*Documento:*
◆ ◆ ◆ ◆ ◆

Odio il capodanno. Non lo sopporto, è un qualcosa di stupido, insulso. Come buona parte delle date costituite. Lo odio perché mi immalinconisce quell’aria di finta ed ingenua speranza che lo riveste, fatta di apotropaici autoinganni ed autoillusioni. Che serviranno, sì, per esorcizzare una certa paura del domani (e, più in generale, del cambiamento) che è connaturata in noi. Ma rimangono comunque stucchevoli e metodici, appunto, autoinganni, tanto per ricitare Svevo.
E, tanto per (ri)citare anche Gramsci, “voglio che ogni mattino sia per me un capodanno. Ogni giorno voglio fare i conti con me stesso, e rinnovarmi ogni giorno” . Solo così posso sentirmi davvero vivo e, da bravo materialista quale sono, davvero padrone della mia vita. Cambiando. Non cambiando la mia idea di fondo, no, assolutamente. Cambiando approccio, visione delle cose, diventando attore a 360° della mia vita.
Ecco, odio il capodanno anche perché ci fa diventare delle pedine della storia, convincendoci che non siamo noi a decidere, ma il karma, il fato, la greca tyche, insomma chiamatela come volete, quella cosa lì, ma che comunque arriva a fine anno.

◆ ◆ ◆ ◆ ◆

*Materiale raccolto:*
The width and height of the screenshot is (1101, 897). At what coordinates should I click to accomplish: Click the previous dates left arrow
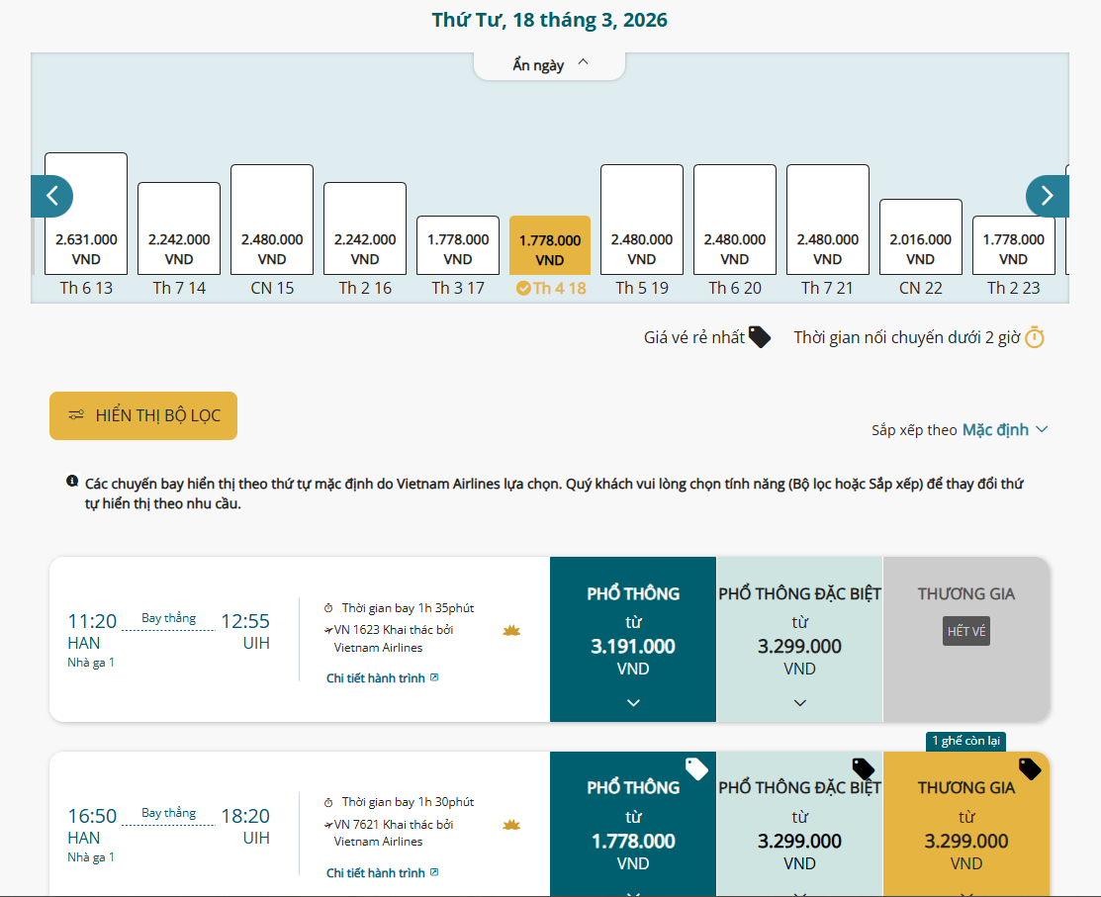(51, 196)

◆ ◆ ◆ ◆ ◆

*Istruzioni di lavoro:*
1. Nel testo sul capodanno, a chi viene attribuita la frase "voglio che ogni mattino sia per me un capodanno"?
2. Prosegui il testo sul capodanno a partire dalla frase con cui si chiude.

*Soluzioni dei quesiti:*
1. A Gramsci.

2.
E se ancora non vi fosse bastato, odio il capodanno perché fare paragoni col passato mi fa schifo: se c’è un passato che ricordiamo come bello, è abbastanza inutile, oltre che frustrante, pensare che non ce ne saranno più di così belli. Dovremmo pensare, invece, che ce ne saranno di altrettanto belli, solo che lo saranno in modo diverso.
Che è un discorso, questo, che ho sempre cercato di applicare alla musica, pur considerando alcune vette come irraggiungibili, per tutta una serie di fattori, che vanno dalla line- up dei musicisti, alla qualità dei testi, alla sana rabbia comunicativa che dovrebbe esserci in ogni disco.
Una di queste vette quest’anno fa quarant’anni. Ed è, in qualche modo, legata al capodanno. Perché era un capodanno l’ultima volta che Pino Daniele ci inondò del suo genio musicale visionario.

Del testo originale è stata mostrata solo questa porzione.